Lc 2, 36-40 – JMC

«En aquel tiempo, había una profetisa, Ana, hija de Fanuel, de la tribu de Aser. Era una mujer muy anciana. De jovencita había vivido siete años casada, y llevaba ochenta y cuatro de viuda; no se apartaba del Templo día y noche, sirviendo a Dios con ayunos y oraciones. Acercándose en aquel momento, daba gracias a Dios y hablaba del niño a todos los que aguardaban la liberación de Israel. Y cuando cumplieron todo Jo que prescribía la Ley del Señor se volvieron a Galilea, a su ciudad de Nazaret. El niño iba creciendo y robusteciéndose, y se llenaba de sabiduría, y la gracia de Dios lo acompañaba».

  1. La devoción, la piedad, el fervor religioso de la profetisa Ana es ejemplar: siempre en el Templo, dedicada a la oración, mortificándose con ayunos. Y así, durante más de ochenta años. Cuando la piedad religiosa es auténtica, produce personas ejemplares, profundamente buenas. Ne­cesitamos cultivar el espíritu, la paz interior, la oración. Así nos liberamos de las tensiones y el desgaste que producen los afanes de la vida.
  2. La oración, la contemplación, el silencio interior, en el sosiego de un espacio adecuado, ya sea el templo, ya sea la soledad del campo o la montaña, nos rehacen, nos liberan de crispaciones y ansiedades.
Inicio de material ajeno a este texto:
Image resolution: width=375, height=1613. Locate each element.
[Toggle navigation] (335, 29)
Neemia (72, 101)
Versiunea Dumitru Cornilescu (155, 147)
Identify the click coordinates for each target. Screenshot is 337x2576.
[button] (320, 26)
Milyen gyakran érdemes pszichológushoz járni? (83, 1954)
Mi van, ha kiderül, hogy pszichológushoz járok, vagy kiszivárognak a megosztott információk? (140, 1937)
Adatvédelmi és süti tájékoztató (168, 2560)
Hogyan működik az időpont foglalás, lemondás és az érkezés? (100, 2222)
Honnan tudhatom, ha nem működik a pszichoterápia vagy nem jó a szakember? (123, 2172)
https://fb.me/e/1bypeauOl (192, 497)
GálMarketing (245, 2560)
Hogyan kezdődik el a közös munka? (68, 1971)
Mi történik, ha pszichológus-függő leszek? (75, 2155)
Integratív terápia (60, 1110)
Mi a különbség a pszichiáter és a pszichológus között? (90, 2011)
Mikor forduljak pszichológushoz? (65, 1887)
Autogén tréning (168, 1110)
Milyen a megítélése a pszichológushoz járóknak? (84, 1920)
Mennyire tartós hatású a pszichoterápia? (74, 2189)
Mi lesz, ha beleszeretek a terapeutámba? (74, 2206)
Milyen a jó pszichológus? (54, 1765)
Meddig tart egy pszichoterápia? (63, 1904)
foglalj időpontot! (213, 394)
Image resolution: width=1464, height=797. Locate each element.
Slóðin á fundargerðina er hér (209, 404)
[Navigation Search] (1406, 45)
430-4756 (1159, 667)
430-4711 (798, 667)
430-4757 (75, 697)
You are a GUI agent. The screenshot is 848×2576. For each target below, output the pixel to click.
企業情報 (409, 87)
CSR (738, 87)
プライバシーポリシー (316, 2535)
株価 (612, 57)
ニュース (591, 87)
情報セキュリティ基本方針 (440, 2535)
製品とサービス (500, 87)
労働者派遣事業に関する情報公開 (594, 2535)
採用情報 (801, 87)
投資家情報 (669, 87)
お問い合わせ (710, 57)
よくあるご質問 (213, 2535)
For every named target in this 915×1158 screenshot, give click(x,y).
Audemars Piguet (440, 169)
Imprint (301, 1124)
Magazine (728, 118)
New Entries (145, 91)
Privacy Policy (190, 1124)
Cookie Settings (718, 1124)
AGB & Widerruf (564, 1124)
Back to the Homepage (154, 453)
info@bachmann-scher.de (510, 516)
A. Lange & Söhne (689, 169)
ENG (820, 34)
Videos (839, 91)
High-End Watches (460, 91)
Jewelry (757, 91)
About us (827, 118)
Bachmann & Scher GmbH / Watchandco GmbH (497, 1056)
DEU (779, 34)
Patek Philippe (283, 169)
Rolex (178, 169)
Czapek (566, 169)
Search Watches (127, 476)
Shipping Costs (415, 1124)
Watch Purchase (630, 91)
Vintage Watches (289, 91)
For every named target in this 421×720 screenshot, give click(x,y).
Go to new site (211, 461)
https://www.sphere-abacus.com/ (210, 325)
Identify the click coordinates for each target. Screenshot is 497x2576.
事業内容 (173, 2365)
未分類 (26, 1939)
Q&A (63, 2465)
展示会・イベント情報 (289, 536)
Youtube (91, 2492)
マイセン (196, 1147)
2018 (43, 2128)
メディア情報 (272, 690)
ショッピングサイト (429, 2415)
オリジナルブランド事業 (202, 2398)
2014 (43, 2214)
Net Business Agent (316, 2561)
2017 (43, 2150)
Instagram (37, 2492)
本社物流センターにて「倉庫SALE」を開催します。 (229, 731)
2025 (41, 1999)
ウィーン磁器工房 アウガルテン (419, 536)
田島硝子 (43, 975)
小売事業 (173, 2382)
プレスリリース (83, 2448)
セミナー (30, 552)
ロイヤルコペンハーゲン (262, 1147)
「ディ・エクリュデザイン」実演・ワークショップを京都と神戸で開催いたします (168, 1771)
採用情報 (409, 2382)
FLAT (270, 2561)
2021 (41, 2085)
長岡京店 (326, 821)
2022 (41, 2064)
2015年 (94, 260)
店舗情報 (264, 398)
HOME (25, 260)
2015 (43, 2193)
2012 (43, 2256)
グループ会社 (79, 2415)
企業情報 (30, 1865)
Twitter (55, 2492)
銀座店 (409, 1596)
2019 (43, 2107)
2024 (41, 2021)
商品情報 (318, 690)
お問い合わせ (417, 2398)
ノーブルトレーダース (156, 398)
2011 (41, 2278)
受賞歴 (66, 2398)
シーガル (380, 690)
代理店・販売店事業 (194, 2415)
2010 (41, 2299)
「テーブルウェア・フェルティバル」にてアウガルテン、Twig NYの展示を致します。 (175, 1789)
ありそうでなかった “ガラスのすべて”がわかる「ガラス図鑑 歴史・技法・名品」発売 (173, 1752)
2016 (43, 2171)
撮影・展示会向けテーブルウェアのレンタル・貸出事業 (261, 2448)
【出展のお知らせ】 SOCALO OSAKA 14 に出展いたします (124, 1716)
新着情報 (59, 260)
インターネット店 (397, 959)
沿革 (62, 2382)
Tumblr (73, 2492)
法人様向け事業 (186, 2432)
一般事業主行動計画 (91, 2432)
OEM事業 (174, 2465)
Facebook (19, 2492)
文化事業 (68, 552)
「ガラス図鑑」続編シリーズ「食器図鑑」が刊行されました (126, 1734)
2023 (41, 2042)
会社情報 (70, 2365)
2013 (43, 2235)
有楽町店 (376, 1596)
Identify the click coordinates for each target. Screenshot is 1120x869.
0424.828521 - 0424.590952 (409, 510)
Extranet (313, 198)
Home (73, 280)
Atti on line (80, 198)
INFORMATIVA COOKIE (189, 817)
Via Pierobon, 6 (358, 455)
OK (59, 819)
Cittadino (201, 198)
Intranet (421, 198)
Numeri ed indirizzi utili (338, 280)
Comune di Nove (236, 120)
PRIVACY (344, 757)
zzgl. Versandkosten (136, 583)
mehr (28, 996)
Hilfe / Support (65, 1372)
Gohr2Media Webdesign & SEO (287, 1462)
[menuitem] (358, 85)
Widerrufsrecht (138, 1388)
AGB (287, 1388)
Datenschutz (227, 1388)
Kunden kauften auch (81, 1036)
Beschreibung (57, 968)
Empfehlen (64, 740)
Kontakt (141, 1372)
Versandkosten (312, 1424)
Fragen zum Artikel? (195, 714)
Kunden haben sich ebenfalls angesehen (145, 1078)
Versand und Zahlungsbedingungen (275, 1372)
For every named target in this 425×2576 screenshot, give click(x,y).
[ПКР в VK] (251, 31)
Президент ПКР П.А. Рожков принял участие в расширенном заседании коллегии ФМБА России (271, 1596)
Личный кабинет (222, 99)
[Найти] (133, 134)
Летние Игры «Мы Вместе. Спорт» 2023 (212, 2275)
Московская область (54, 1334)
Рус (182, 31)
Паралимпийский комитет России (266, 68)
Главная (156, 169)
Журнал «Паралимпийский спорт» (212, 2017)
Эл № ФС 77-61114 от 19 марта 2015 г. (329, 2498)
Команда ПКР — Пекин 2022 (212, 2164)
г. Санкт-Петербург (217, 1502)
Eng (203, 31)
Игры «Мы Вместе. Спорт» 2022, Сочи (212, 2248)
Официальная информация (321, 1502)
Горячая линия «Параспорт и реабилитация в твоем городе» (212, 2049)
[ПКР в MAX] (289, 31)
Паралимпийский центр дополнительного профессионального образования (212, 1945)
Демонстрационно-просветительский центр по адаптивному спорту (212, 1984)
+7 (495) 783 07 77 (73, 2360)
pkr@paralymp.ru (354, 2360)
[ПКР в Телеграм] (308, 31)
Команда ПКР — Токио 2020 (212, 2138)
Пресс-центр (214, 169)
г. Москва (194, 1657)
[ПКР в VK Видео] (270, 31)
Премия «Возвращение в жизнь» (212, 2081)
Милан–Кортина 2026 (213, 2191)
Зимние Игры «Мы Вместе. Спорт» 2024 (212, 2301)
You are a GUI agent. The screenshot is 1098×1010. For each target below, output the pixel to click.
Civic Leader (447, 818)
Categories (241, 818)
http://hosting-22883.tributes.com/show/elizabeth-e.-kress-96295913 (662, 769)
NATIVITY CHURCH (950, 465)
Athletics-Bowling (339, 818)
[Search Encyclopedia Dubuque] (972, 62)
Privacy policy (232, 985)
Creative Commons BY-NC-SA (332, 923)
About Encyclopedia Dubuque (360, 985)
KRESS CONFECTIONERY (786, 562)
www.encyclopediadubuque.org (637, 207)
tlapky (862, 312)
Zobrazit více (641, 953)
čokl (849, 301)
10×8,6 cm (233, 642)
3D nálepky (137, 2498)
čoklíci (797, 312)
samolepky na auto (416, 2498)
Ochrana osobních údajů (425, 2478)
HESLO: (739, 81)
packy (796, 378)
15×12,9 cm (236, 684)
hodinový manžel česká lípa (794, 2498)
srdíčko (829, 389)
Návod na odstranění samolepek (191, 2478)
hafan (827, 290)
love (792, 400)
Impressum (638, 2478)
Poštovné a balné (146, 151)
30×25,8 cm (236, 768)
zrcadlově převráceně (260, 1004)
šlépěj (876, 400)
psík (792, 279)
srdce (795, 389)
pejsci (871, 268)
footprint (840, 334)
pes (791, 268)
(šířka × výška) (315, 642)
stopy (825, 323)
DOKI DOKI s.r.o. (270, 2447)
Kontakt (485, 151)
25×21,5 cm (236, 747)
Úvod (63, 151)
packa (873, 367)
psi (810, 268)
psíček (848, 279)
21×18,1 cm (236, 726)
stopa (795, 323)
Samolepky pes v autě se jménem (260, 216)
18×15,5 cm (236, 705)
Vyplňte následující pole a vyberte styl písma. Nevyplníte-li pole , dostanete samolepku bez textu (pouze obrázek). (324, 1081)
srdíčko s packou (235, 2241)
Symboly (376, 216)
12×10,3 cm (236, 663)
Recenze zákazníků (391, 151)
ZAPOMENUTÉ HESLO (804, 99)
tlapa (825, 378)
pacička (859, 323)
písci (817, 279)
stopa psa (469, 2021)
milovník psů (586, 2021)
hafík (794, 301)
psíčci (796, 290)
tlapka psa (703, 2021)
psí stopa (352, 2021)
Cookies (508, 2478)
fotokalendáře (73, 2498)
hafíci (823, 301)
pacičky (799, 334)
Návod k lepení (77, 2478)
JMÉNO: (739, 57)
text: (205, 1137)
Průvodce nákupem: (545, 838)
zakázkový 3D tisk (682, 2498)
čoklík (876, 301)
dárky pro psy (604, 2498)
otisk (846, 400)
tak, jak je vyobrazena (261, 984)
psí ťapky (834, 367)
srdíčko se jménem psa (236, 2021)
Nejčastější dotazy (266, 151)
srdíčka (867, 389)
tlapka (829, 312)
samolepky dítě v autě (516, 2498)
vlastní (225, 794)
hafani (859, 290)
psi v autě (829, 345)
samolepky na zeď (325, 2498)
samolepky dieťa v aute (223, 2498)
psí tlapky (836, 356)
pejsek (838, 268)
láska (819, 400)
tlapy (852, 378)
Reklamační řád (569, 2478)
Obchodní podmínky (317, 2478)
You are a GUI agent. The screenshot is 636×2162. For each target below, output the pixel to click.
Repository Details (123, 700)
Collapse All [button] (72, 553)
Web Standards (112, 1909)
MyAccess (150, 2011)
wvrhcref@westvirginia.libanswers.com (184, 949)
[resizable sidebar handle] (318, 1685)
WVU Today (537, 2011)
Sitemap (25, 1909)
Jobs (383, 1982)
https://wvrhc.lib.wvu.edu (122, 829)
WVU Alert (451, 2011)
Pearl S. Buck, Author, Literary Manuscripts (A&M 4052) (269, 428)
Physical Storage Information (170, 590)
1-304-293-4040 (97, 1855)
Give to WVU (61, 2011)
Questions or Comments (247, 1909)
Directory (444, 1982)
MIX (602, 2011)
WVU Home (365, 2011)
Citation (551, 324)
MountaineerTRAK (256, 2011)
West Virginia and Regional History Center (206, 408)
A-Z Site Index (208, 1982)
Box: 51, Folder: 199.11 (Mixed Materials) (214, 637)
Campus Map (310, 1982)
Y así se ponen las condiciones para ver y enjuiciar nuestros problemas como real­ mente son, no como nos los imaginamos. No sólo las personas religiosas, sino la gente en general, la sociedad, necesita espacios de silencio y paz, lugares de sosiego y reflexión, que nos liberen de la crispación diaria y de las tensiones frecuentes que nos impone el trabajo y la convivencia.
  3. La oración y la austeridad han sido, durante miles de años, mediacio­nes privilegiadas para el encuentro de cada cual con su verdadera hu­manidad. Y, mediante eso, para el encuentro con Dios. La oración y la austeridad fueron determinantes para Jesús, hasta el momento mismo de su muerte.